Remember Jack LaLanne? “Your waistline is your lifeline. … People don’t die of old age – they die of neglect.” He was like a broken record; he even became the brunt of late-night television jokes. (All those late-night guys are dead, but LaLanne is still going strong at age 93.)
LaLanne, the godfather of physical fitness, was the first to promote the benefits of strength training for general health and longevity. He was the original “juicer” man, too.
LaLanne refused to get old – he’s still not “old.” He does strength training and a general workout for 90 minutes every day.
At one time, LaLanne had 200 health clubs all over the United States, using exercise machines he designed to facilitate strength training. His technology remains the basic principle behind most exercise equipment today.
Strength training, a different way of exercising, caught the attention of researchers at Tufts University in the 1980s. (Behind LaLanne by about 40 years.) Researchers, working with 60- and 70-year-old men, had them exercise at 80 percent of their work capacity instead of the usual 40 percent to 50 percent.
In just 12 weeks, the findings shattered myths about aging. These men were thrilled with their results; they hadn’t felt better in years. Their muscles became 10 percent to 12 percent larger and a whopping 100 percent to 175 percent stronger.
These results were duplicated in an unlikely group – frail, elderly nursing-home residents 86 to 96 years old. The results were the same, despite each subject having at least two serious chronic diseases such as heart disease, diabetes or osteoporosis. Most used walkers or canes; some could not even get out of a chair without a push with their own arms.
In just eight weeks of three 30-minute weight-lifting sessions per week, these aged volunteers increased their muscle strength by 175 percent. They also increased their walking speed and balance by an average of 48 percent. And there were no injuries.

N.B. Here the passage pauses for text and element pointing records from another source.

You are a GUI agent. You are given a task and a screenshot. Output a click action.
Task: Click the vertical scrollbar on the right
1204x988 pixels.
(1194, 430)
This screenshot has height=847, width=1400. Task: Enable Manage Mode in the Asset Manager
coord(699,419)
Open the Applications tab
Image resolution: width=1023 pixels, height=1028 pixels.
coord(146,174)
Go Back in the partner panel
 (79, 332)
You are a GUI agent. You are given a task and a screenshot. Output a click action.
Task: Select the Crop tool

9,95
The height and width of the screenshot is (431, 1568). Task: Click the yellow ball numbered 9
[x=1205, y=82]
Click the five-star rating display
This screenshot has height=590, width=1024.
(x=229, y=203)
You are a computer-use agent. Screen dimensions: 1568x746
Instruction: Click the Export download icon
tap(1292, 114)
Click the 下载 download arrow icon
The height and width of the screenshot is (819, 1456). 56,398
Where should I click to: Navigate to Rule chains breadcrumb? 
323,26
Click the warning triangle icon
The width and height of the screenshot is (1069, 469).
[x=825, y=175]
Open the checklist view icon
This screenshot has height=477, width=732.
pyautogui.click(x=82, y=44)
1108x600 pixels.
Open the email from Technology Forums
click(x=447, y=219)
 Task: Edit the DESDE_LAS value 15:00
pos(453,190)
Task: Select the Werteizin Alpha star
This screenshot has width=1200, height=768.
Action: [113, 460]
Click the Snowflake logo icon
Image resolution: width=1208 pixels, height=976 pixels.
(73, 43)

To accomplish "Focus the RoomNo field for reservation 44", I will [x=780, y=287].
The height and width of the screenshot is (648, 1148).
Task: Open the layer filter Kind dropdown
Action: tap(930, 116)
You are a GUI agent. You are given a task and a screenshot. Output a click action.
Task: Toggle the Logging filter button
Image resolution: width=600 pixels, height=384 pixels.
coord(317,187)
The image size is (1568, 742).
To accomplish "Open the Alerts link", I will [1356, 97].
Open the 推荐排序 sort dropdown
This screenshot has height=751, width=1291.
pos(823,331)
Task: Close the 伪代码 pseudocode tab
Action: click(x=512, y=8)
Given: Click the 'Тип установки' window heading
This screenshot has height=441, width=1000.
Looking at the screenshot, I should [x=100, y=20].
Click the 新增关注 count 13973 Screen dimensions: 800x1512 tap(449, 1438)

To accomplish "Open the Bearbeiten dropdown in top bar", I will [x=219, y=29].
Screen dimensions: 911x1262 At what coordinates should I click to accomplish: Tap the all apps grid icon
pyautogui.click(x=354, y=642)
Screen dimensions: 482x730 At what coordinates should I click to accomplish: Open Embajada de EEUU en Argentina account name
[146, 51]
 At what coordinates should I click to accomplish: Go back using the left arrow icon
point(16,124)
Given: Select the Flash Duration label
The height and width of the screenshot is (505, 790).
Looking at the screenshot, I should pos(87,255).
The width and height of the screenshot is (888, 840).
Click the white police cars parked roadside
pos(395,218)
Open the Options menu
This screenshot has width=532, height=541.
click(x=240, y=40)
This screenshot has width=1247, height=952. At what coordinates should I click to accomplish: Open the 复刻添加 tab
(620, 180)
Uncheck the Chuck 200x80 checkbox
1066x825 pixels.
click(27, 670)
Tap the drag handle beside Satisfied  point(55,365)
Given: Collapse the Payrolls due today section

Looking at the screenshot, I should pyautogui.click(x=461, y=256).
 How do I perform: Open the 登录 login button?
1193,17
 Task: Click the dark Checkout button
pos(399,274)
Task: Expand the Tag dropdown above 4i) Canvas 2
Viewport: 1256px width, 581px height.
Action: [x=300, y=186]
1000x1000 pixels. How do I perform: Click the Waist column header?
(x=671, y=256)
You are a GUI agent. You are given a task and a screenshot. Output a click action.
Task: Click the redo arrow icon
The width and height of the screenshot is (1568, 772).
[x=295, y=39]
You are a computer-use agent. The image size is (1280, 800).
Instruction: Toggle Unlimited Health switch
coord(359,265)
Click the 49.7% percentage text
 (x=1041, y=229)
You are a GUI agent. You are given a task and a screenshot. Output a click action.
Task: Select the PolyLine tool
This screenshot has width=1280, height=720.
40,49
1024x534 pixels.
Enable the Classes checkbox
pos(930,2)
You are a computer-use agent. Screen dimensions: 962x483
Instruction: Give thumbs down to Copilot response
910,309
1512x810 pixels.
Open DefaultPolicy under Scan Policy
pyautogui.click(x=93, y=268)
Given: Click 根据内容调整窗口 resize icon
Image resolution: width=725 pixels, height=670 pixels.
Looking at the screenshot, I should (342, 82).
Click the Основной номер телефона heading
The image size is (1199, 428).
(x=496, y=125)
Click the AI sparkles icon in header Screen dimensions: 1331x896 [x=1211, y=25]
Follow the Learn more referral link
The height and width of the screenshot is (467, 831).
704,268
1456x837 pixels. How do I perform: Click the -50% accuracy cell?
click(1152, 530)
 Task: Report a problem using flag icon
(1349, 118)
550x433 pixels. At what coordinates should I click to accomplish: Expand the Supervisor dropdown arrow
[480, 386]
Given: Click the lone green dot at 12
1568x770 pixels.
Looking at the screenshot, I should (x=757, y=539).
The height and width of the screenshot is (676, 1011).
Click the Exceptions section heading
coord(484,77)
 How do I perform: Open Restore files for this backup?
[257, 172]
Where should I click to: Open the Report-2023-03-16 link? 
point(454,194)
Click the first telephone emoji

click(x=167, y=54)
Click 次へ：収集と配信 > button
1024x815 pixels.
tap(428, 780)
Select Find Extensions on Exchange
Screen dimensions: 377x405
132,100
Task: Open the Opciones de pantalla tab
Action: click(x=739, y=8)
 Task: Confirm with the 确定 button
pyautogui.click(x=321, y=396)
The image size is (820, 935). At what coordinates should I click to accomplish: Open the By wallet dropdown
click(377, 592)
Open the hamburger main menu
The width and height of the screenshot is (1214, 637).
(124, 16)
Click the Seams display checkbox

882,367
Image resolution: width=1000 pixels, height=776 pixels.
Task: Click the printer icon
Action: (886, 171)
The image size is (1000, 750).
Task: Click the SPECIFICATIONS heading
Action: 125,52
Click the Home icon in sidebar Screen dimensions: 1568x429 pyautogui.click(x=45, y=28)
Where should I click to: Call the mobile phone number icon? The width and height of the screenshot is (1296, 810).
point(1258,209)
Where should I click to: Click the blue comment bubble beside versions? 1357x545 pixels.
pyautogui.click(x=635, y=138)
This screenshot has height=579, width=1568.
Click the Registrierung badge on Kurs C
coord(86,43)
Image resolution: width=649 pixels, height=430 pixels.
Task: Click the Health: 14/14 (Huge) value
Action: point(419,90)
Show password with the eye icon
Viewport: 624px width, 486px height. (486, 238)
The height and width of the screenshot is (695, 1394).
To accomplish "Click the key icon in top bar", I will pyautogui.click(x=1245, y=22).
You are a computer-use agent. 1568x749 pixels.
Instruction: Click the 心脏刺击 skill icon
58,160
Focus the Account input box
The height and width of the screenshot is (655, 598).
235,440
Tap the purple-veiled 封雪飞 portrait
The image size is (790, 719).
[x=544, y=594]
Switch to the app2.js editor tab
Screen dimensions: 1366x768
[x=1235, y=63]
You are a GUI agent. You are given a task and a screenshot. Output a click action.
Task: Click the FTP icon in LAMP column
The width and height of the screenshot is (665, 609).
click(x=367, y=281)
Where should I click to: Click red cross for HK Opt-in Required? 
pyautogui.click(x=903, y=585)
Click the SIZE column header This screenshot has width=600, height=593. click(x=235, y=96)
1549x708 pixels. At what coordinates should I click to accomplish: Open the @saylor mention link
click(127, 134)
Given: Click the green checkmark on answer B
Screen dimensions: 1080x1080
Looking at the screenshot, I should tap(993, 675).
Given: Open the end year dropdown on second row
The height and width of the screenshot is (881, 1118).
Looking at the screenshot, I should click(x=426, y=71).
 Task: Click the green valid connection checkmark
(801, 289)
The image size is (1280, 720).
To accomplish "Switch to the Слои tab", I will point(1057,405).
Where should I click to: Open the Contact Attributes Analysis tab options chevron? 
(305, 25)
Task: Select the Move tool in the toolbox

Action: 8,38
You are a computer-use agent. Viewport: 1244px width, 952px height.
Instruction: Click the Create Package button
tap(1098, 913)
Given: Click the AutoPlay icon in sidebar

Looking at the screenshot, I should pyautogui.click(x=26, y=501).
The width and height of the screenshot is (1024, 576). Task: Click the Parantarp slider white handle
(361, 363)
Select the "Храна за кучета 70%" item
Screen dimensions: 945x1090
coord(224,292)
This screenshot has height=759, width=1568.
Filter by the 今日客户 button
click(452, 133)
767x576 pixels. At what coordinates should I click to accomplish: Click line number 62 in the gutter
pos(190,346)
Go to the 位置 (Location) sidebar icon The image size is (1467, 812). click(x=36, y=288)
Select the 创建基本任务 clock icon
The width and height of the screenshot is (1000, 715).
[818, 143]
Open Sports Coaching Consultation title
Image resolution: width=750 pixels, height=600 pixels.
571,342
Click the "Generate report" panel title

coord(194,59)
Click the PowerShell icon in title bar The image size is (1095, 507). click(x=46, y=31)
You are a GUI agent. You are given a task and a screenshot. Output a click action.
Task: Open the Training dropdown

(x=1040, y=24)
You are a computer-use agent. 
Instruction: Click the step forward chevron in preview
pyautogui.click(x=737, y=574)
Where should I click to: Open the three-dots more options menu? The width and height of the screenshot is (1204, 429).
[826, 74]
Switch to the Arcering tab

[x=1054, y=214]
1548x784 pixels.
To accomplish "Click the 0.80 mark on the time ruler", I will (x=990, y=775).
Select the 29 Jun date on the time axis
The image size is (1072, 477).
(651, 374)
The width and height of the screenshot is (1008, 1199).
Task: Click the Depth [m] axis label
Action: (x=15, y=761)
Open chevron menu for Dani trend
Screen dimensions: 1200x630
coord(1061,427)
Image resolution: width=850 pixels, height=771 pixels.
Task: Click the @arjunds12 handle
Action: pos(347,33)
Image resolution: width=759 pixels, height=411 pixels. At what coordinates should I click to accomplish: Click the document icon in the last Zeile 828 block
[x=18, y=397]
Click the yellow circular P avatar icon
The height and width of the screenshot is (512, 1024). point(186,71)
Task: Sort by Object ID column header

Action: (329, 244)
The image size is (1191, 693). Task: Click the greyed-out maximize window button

Miriam E. Wilson, Ph.D., also a research scientist at Tufts, conducted a similar study of the benefits of strength training for post-menopausal women. She, too, received stunning results.
“After one year of strength training, the women’s bodies were 15 to 20 years more youthful. They traded fat for muscle. Instead of losing bone density, they actually showed small but significant gains,” Wilson said.
These women tested as strong as 35-year-olds; they were happier, more energetic and more self-confident. They turned back their aging clock.
Wilson’s study was published in the Journal of the American Medical Association, and it created worldwide notice. She then wrote a book for the general public, “Strong Women Stay Young.” It is a dynamite how-to book that not only explains the theory of strength training but also outlines a program that anyone can do at home. The book includes a section for men, too.
The theory of strength training is: You work out with a weight that’s just heavy enough that you can lift it eight times in good form before you have to rest. As you get stronger and that weight no longer is challenging enough, you increase the load.
Hey, golfers, strength training can even improve your golf swing, according to Mike Teater, owner of the Exercise Institute in Post Falls.
I was discussing strength-training fitness with Teater last week as I searched for a local gym using these principles for fitness training.
He’s very knowledgeable about how to achieve maximum results in a minimum amount of time with the miracle of strength training. His clients get results in only two 15-minute sessions twice per week.
You can start to see the results of strength training in about two weeks, with maximum results in about three months.
I have not seen data that measure beyond that point, but to maintain the benefits, the program must be followed for life.
Coincidentally, the fitness training at Teater’s Exercise Institute is done in accordance with Tufts University guidelines, along with the principles of the Superslow method.
Teater’s clients are trained one-on-one in a quiet atmosphere. Teater said this facilitates focus and concentration, maximizing the effects of the high-intensity, slowly executed exercises.
Phillip Alexander, M.D., chief of medical staff at Texas A&M University College of Medicine in College Station, says they are following 29 patients on a high-intensity Superslow exercise protocol. The post-menopausal women in this group are averaging a 1 percent increase in their mineral bone density monthly, he said.
Wow! Goodbye, Fossamax.
Too bad about Ponce de Leon, the poor chap who spent his life searching for the Fountain of Youth. Maybe it was right under his nose all along.